**Problem details:** Restate, exactly and without pictures, the lines from the start of the listing below through the line holding "You are a computer-use".

**Exercise data:**
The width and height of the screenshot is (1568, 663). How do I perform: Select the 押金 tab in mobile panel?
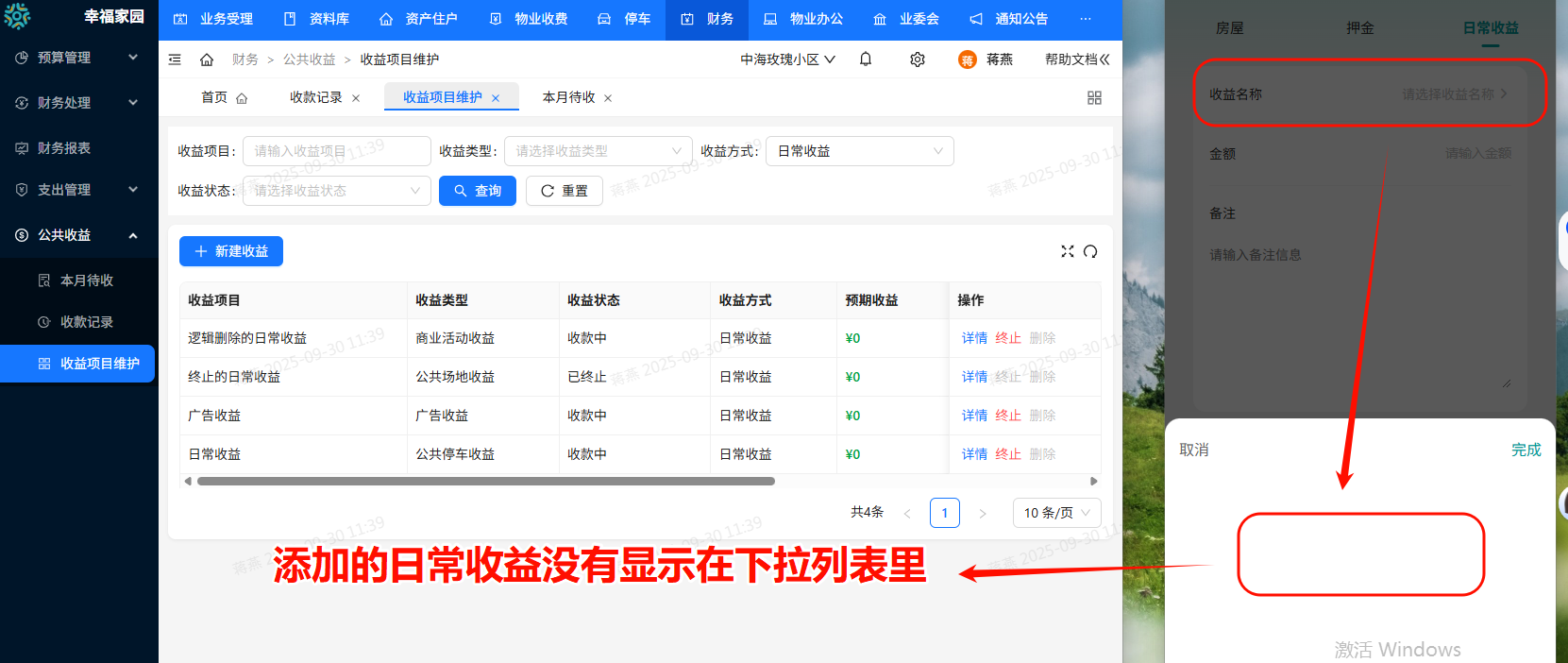[x=1359, y=28]
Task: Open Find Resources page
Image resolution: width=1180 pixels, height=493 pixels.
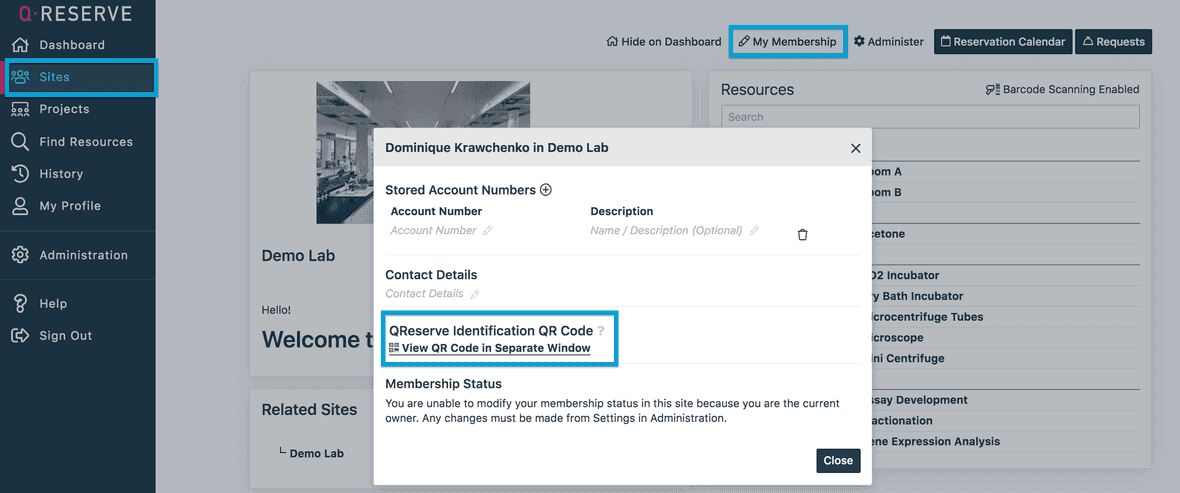Action: [85, 142]
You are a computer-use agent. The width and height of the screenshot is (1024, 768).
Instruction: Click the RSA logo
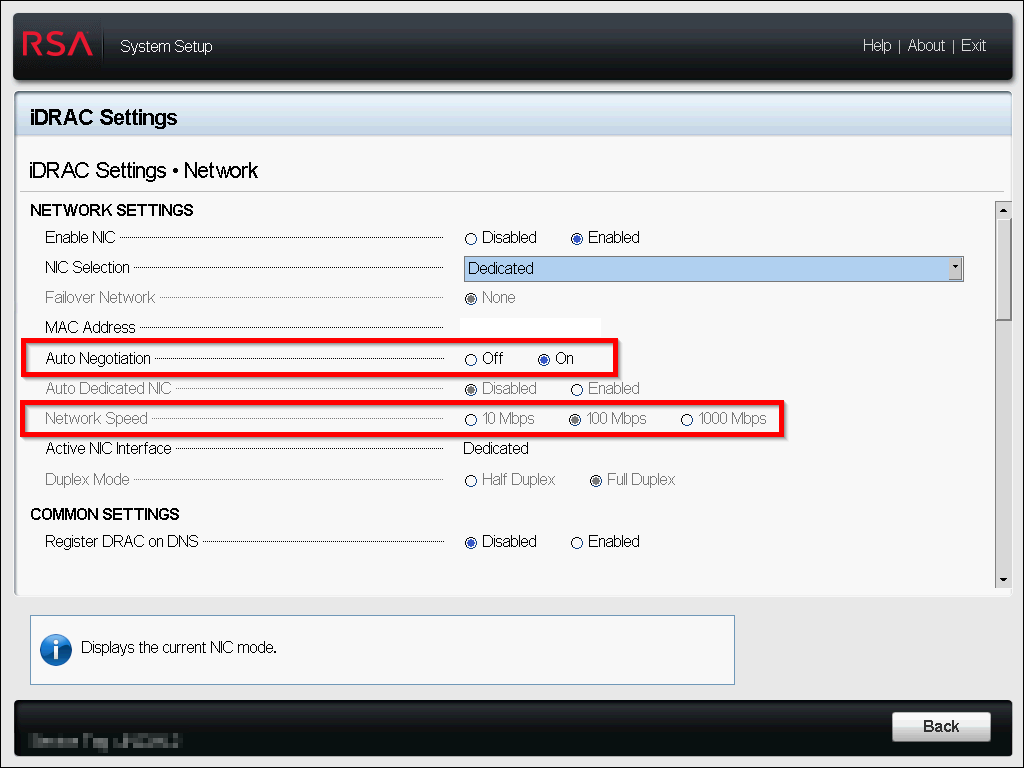click(x=57, y=45)
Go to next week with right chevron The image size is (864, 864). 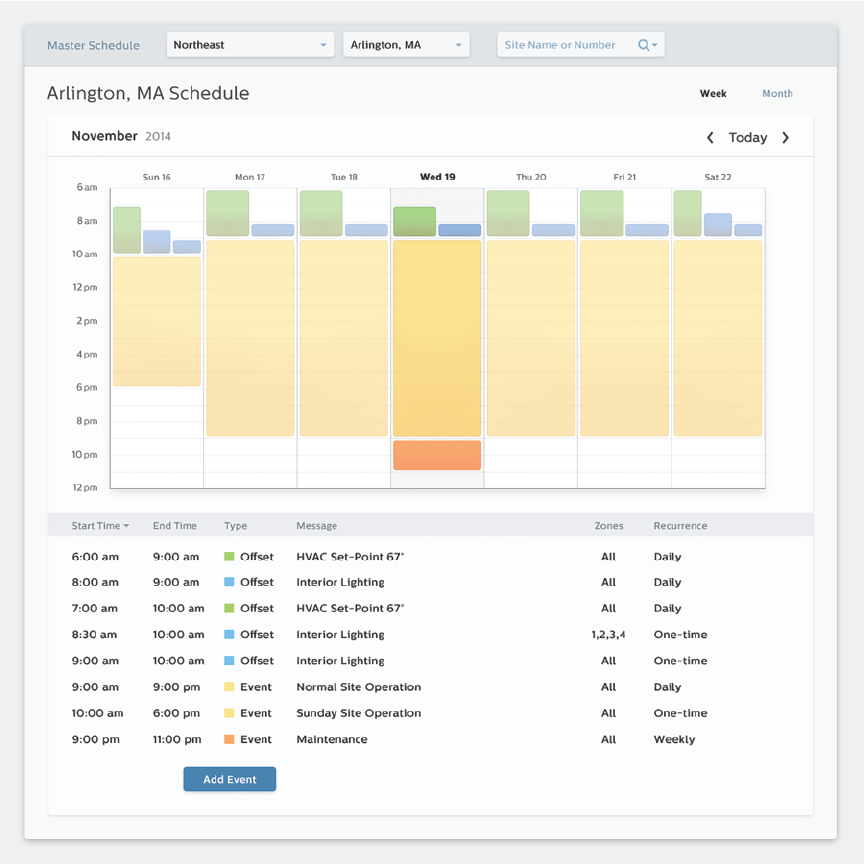786,138
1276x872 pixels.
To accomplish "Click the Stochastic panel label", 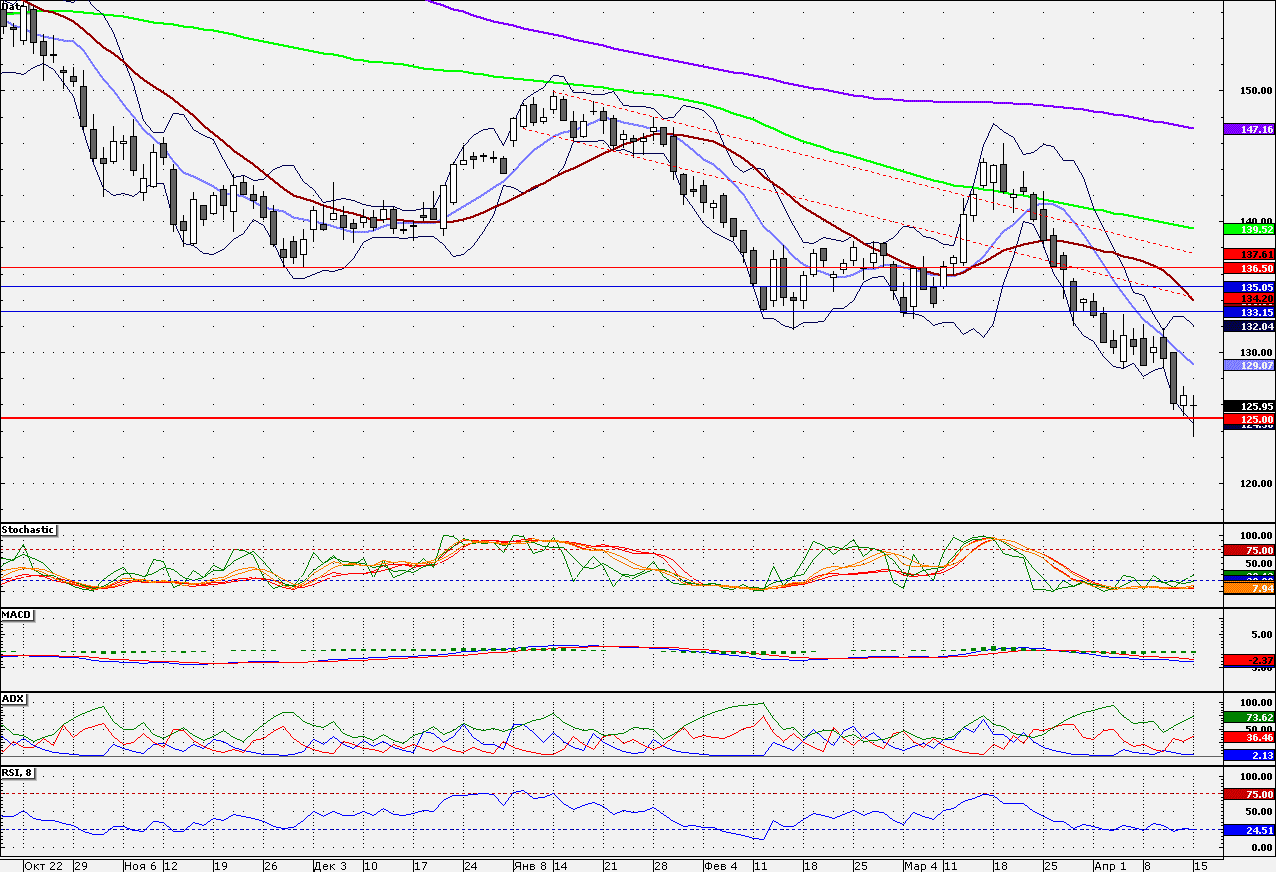I will point(29,530).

**The answer:**
The width and height of the screenshot is (1568, 663). How do I perform: Select the 押金 tab in mobile panel?
[x=1359, y=28]
Task: Open Find Resources page
Image resolution: width=1180 pixels, height=493 pixels.
Action: [85, 142]
You are a computer-use agent. The width and height of the screenshot is (1024, 768).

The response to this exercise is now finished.